*Textauszug*.
━━━━

SS-General in Reetdachidylle: Heinz Reinefarth vor seinem Haus auf Sylt

(Foto: Bundesarchiv)

„Die Leute haben ihn gemocht“

Auf Sylt hat man die Überblendung der beiden Leben des Heinz Reinefarth beharrlich verdrängt. Trotzig schwiegen die Inselbewohner, als die Westpresse 1957 über den DDR-Dokumentarfilm berichtete. Auch wenn in den folgenden Jahren westdeutsche Medien und ab und zu mal ein Politiker die SS-Vergangenheit des Bürgermeisters ansprachen, gab dies keinen Widerhall auf Sylt. „Reinefarth war freundlich und zugewandt, die Leute haben ihn gemocht“, erinnert sich Ernst-Wilhelm Stojan, der als SPD-Politiker und jahrzehntelanger Vorsitzender der Arbeiterwohlfahrt Westerland zum sozialdemokratischen Urgestein von Sylt gehört. „Er kümmerte sich, brachte den Ort voran. Man konnte sich bestens über Politik mit ihm unterhalten, aber wenn es um seine Vergangenheit ging, blockte er stets ab. Und kaum einer störte sich daran.“

Stojan war lange Zeit hindurch Bürgervorsteher von Westerland. Der heute 88-Jährige ist einer der wenigen, die noch zu Reinefarths Amtszeit gegen den Bürgermeister vorgehen wollten. Aber damals bekam er selbst von der eigenen Fraktion keine Unterstützung. Christoph Bornemann, Pastor in Westerland und Vorsitzender des dortigen evangelischen Kirchengemeinderats, hat Verständnis für die Verdrängungshaltung vieler Insulaner.

━━━━

Kannst du aus dem Text über Heinz Reinefarth auf Sylt den Abschnitt zwischen „Stojan war lange“ und „Verdrängungshaltung vieler Insulaner.“, beide eingeschlossen, wortgetreu abschreiben?

*Bereitgestelltes Material*.
━━━━

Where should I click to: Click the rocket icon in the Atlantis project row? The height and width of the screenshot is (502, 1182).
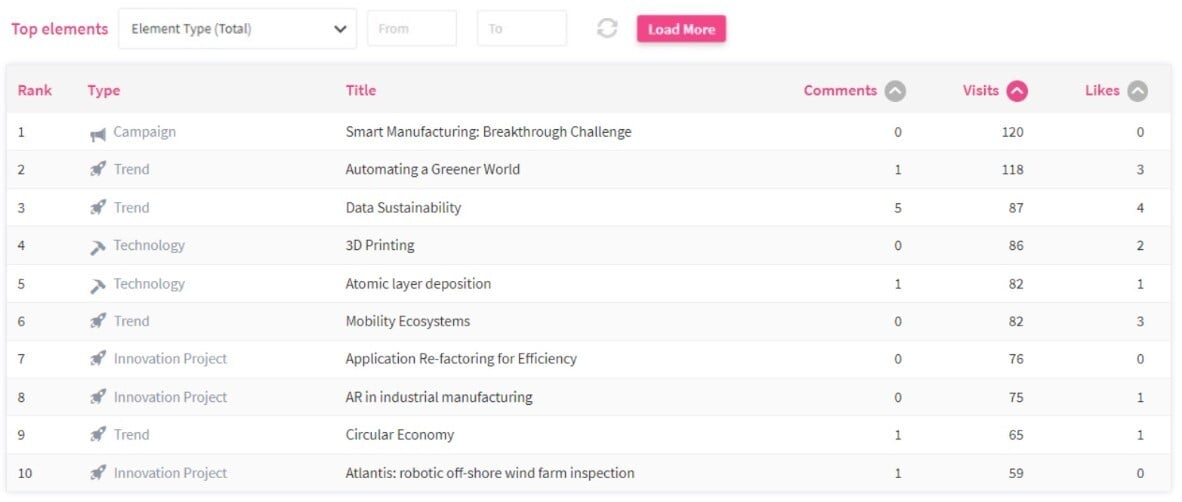[97, 473]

━━━━

*Antwort*.
Stojan war lange Zeit hindurch Bürgervorsteher von Westerland. Der heute 88-Jährige ist einer der wenigen, die noch zu Reinefarths Amtszeit gegen den Bürgermeister vorgehen wollten. Aber damals bekam er selbst von der eigenen Fraktion keine Unterstützung. Christoph Bornemann, Pastor in Westerland und Vorsitzender des dortigen evangelischen Kirchengemeinderats, hat Verständnis für die Verdrängungshaltung vieler Insulaner.